Goldman Sachs Group Inc. is considering raising a venture and growth fund of around $2 billion, a move that would make it a bigger player in the competitive world of technology investing, according to people familiar with the matter.

A $2 billion fund for investing in growth- and venture-stage companies would be one of larger ones in the industry and could give the bank an edge with large startups that are seeking big checks from investors.

The bank is planning to start fundraising next year, the people said, asking not to be identified because the matter is private. The conversations are early and the size of the fund could still change, the people said.

A representative for Goldman Sachs declined to comment.

Other than SoftBank Group Corp.’s Vision Fund, which has about $100 billion, only a handful of firms have several billion dollars of venture and growth capital to invest. But it’s a space getting more crowded by hedge funds and venture firms that have expanded. Tiger Global Management, Sequoia Capital and TCV are among the firms with multibillion-dollar growth stage funds.

Some of Goldman Sachs’ high-net worth clients are expected to be among the limited partners in the fund, the people said. The bank is looking to make investments between $30 million to $200 million in companies, with an average size of about $50 million per deal, one of the people said.

This new fund comes after Goldman reorganized its investing teams last year. Now, most of the bank’s venture investing will be consolidated under the merchant bank’s growth equity team. That team has invested for several years across industries and has more than $8 billion under management, according to its website.

Investing in startups at different stages could help Goldman Sachs work with some of these same businesses when they go public through its investment banking divisions.

Goldman Sachs has made a number of growth stage investments and has also made lucrative bets in Uber Technologies Inc. and Plaid Inc., when they were private. Uber went public last year and Plaid was acquired for $5.3 billion earlier this year. Goldman still plans to make select early stage investments off its balance sheet, the people added.

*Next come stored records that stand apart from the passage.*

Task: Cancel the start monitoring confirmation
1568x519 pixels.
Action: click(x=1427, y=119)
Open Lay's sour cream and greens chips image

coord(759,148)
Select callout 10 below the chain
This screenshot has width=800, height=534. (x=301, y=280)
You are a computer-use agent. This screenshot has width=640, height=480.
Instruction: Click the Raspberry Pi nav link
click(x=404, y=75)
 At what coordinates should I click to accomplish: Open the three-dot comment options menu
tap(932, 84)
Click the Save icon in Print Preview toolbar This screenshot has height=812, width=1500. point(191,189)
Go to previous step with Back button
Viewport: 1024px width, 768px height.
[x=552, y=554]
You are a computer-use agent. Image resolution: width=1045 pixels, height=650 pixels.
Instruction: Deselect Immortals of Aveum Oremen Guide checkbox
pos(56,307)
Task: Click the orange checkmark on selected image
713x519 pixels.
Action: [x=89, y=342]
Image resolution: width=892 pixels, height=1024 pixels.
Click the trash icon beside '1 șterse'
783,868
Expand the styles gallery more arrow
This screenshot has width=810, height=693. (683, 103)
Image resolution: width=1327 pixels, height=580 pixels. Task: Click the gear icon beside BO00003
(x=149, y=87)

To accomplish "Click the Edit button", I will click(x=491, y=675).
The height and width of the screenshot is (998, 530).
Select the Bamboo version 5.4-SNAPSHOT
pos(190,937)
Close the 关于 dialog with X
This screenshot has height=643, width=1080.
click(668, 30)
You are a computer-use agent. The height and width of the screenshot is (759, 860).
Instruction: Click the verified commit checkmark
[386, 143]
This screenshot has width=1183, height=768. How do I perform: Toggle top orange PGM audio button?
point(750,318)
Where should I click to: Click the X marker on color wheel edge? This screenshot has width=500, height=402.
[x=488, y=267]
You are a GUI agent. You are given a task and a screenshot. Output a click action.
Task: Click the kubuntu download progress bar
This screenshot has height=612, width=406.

The Wall Street giant has identified the expansion of its private investing as a critical step in its ambitious growth plan unveiled at its debut investor day earlier this year. The firm is aiming to manage more money for clients and reduce investments from its own balance sheet that could serve two goals: free up capital and provide a more consistent revenue stream from management fees.

Growth-stage investing is just one of the pillars under its newly reorganized merchant bank and it has already been active in the market with a new giant credit fund that could raise at least $10 billion. The other investing focus will be on infrastructure, real estate and private equity funds.